»»

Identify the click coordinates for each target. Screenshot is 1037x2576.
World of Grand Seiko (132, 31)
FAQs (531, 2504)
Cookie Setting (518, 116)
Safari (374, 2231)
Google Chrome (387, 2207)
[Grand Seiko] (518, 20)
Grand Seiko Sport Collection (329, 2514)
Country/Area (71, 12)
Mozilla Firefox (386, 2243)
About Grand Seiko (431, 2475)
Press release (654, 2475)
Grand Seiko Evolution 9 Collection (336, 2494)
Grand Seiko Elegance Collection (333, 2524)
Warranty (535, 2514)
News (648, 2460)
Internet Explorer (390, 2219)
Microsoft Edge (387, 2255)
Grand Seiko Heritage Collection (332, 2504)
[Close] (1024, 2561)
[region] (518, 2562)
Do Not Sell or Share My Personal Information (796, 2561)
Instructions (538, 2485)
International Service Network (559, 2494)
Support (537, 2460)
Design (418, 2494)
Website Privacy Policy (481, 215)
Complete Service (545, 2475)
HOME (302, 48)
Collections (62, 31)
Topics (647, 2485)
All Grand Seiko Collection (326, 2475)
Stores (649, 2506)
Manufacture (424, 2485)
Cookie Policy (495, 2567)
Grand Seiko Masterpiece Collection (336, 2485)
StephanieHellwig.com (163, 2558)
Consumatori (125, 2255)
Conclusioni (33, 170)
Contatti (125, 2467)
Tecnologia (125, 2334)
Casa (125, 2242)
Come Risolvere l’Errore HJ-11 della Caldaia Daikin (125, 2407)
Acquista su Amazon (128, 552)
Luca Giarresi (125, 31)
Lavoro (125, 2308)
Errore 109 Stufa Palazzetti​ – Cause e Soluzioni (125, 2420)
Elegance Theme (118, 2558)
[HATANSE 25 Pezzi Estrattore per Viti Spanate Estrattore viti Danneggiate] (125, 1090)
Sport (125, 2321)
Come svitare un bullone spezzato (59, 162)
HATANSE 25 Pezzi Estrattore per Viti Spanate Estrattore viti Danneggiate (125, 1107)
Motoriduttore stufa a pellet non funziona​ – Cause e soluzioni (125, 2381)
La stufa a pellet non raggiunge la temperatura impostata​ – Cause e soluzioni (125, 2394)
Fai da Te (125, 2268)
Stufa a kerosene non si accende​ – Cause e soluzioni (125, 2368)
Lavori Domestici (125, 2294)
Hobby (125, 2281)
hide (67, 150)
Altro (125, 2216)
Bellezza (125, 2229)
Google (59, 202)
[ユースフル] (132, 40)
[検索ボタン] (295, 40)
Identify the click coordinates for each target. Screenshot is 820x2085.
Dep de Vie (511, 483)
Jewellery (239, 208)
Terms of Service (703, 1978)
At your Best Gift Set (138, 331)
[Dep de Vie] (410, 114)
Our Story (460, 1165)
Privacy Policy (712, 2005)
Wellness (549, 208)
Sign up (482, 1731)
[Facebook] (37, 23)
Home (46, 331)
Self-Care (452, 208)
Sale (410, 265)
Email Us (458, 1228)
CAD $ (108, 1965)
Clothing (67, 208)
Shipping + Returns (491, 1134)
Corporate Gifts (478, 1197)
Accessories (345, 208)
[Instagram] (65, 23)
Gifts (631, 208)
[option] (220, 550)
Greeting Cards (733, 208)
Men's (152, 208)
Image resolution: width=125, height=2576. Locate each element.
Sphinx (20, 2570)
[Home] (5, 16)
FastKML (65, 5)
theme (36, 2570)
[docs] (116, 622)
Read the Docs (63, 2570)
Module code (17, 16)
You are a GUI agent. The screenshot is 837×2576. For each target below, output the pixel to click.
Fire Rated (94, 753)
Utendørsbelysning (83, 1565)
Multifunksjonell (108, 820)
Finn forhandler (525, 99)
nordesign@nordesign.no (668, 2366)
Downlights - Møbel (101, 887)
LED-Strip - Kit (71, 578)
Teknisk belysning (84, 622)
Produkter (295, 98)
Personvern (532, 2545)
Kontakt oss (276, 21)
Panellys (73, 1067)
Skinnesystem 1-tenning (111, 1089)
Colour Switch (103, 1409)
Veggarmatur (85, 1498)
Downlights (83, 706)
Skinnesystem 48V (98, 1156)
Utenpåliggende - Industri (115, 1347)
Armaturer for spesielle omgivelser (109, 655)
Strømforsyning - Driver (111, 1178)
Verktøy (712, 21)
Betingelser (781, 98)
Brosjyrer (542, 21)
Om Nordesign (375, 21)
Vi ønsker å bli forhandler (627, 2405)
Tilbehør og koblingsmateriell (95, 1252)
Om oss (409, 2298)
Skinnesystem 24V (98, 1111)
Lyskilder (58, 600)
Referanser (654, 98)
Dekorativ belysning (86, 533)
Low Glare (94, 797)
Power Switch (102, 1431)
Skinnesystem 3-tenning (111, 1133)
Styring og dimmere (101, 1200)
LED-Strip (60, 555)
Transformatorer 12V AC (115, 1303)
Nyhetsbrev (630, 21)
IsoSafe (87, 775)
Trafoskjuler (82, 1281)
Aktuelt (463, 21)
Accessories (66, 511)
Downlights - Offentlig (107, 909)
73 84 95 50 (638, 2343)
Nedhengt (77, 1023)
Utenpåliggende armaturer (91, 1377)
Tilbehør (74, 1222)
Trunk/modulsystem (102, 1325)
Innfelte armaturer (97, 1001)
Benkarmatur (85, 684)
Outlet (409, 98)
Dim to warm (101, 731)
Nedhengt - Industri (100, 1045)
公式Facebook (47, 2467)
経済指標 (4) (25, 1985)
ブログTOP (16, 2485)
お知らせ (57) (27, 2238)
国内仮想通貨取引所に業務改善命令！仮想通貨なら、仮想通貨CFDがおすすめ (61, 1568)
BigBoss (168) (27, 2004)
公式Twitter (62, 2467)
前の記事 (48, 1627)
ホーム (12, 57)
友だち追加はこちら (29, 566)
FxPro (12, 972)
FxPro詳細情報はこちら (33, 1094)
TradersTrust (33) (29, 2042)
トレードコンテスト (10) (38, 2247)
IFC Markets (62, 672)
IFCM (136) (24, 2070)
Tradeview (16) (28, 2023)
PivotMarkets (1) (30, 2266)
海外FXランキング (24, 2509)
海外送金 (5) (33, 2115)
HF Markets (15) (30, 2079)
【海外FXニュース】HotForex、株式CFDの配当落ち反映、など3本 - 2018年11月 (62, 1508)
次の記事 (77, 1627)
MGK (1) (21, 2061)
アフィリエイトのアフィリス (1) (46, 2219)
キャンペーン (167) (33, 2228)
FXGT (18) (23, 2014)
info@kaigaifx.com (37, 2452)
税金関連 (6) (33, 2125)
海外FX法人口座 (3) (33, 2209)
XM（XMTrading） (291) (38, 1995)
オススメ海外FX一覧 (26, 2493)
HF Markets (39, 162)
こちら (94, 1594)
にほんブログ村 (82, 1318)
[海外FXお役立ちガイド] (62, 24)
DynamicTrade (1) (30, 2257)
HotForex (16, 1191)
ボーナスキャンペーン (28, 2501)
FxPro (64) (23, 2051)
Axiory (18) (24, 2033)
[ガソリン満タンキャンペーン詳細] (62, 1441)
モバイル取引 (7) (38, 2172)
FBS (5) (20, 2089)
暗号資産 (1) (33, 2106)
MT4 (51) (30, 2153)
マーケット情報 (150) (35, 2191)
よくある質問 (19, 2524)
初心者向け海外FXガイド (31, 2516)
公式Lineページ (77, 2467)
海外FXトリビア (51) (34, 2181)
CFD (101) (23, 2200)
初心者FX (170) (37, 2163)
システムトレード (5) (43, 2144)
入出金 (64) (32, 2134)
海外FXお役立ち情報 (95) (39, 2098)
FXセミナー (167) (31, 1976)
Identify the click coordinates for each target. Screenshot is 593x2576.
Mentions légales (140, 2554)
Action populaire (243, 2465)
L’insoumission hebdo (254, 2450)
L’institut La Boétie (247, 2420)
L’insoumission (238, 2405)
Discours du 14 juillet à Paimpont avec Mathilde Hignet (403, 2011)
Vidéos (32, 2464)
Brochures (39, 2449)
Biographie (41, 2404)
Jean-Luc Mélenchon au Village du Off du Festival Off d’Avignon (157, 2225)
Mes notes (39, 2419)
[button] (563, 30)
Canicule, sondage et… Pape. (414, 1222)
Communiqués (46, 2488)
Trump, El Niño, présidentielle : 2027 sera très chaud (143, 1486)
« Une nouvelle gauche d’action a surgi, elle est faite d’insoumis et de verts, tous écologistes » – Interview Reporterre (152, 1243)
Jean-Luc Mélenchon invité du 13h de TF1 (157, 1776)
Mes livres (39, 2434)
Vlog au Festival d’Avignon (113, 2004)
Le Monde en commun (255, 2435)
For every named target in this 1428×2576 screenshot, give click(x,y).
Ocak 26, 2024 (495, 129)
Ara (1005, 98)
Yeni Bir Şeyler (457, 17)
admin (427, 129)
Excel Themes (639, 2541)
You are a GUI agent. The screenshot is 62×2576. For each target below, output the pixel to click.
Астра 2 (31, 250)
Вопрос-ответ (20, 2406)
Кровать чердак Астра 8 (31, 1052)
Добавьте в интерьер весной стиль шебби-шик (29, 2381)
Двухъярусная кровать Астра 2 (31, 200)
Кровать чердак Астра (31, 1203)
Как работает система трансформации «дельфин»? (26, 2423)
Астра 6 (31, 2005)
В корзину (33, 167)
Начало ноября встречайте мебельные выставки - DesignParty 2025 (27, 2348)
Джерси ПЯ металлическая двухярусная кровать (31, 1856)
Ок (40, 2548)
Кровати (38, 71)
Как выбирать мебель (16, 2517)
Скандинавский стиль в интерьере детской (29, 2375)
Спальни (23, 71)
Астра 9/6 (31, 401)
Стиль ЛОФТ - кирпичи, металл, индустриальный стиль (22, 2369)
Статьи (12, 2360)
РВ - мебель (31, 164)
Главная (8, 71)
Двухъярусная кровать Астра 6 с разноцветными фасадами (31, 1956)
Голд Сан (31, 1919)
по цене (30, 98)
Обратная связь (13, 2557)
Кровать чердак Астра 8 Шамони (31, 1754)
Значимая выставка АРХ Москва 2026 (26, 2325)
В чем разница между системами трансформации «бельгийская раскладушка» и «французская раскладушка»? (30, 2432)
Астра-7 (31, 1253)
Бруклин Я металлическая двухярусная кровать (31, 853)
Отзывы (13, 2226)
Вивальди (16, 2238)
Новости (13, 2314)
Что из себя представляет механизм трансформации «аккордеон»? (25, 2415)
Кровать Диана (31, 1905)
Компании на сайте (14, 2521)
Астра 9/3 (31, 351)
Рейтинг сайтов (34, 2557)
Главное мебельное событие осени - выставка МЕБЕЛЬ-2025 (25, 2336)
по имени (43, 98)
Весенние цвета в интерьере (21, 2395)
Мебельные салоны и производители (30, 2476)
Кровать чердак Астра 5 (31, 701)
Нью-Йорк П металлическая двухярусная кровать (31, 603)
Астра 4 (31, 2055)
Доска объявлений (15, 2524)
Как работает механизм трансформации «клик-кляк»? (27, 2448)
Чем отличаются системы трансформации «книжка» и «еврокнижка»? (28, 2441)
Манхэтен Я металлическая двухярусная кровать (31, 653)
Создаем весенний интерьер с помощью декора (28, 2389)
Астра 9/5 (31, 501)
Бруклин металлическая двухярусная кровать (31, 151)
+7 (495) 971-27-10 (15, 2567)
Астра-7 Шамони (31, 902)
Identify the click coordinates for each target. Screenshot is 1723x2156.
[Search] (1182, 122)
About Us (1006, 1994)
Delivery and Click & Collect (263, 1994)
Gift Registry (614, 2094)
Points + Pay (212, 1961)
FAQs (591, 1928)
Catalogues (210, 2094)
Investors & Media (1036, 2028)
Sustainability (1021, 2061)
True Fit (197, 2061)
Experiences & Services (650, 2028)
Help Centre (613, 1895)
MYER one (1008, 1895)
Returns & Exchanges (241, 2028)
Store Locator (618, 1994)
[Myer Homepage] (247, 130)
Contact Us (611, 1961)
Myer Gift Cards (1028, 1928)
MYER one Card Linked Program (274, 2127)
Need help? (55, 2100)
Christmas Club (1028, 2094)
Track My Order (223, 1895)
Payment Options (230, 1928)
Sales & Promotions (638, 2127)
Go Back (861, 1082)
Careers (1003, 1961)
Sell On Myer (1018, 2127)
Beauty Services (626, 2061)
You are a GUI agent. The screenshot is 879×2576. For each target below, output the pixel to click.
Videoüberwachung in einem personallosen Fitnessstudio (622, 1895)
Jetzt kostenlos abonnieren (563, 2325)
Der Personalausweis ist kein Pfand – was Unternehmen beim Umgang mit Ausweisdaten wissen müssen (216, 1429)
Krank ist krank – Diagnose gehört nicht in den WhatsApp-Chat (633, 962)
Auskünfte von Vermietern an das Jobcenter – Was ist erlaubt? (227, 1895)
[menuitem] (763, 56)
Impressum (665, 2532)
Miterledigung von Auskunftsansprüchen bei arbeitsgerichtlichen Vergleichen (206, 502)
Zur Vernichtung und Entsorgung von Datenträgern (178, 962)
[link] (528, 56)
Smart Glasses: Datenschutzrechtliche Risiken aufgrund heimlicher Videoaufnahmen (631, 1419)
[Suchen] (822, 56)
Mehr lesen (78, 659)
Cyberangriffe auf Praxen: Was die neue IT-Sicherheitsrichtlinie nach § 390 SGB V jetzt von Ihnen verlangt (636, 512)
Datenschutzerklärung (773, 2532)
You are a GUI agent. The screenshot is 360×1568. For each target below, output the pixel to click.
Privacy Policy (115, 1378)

««

**Exercise goal**
Which lines of the material contain the string "Returns"? List each of them.

**Solution to this problem**
Shipping + Returns (491, 1134)
Returns & Exchanges (241, 2028)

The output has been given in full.